Justice Brett Kavanaugh’s concurring opinion suggested that high prevalence of undocumented people in particular locations creates sufficient reasonable suspicion to justify stops of individuals appearing to be of particular ethnicities in those locations. That theory conflicts with the constitutional rule that police need specific reasons to stop someone, not statistics about what percentage of people in an area are undocumented.
ICE could systematically scan individuals in locations where the agency has determined a “high prevalence” of undocumented people exists, use algorithmic matches to generate the “specific, concrete reasons” required for reasonable suspicion, and create an appearance of legal compliance while enabling suspicionless mass screening.
Using algorithmic output to make stops that started without any real reason look legal—that’s not Fourth Amendment compliance. That’s using tools to manufacture the facts required for constitutional cover.
Current Status and Constraints
Mobile Fortify is operational. Thousands of ICE officers carry it on government-issued smartphones. Over 1,000 state and local agencies now have access to the companion Mobile Identify app. Your driver’s license photo is searchable unless you live in one of six states that have blocked access.
Congressional Democrats are demanding answers and calling for deployment to stop. ICE isn’t responding to their letters. The Supreme Court signaled acceptance of ethnicity-based stops. The Trump administration has erased published privacy policy frameworks and expanded surveillance contracts.
State-level action represents the most immediate constraint available. Several Democratic-governed states have begun blocking ICE access to DMV data through the system. That removes millions of driver’s license photographs from the databases the app can search. But such action is fragmented and incomplete.

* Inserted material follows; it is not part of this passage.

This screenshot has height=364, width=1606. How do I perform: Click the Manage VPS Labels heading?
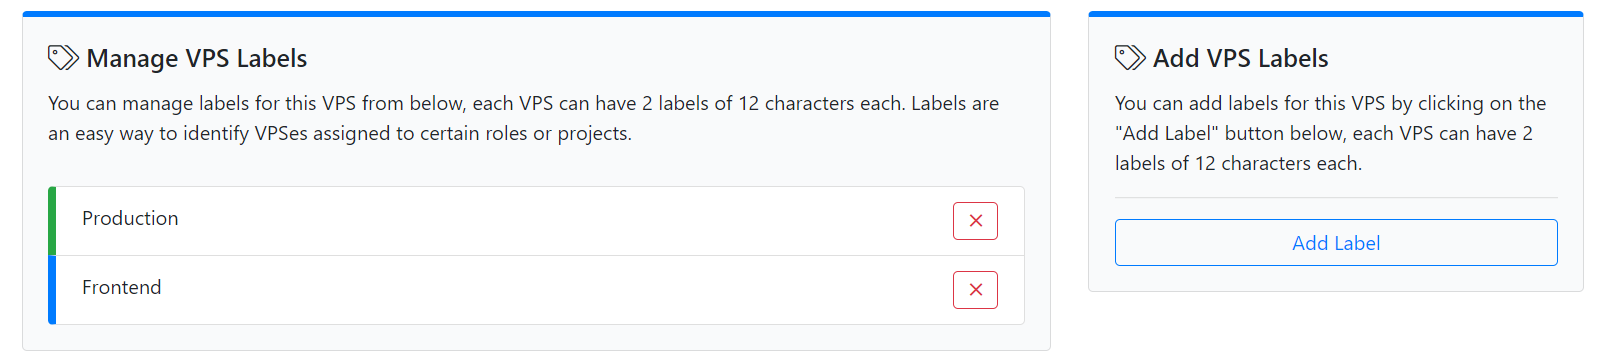(x=197, y=58)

The documented incidents, the lack of statutory authorization, the absence of required detailed public reports about what data gets collected and how it’s protected, the accuracy problems affecting people of color, the wrongful detentions of U.S. citizens, the fifteen-year retention of every scan—these are operational realities affecting people right now.
Once this infrastructure is built, once these databases are populated, once these operational practices become routine, reversing them becomes exponentially harder.
An ICE officer can point a phone at your face and access fifteen years of your data, your associated vehicles and addresses, your travel history, and information about whether you own firearms. Without a warrant. Without reasonable suspicion. Without you knowing it happened.
That’s not what Congress authorized. That’s surveillance infrastructure operated by officers.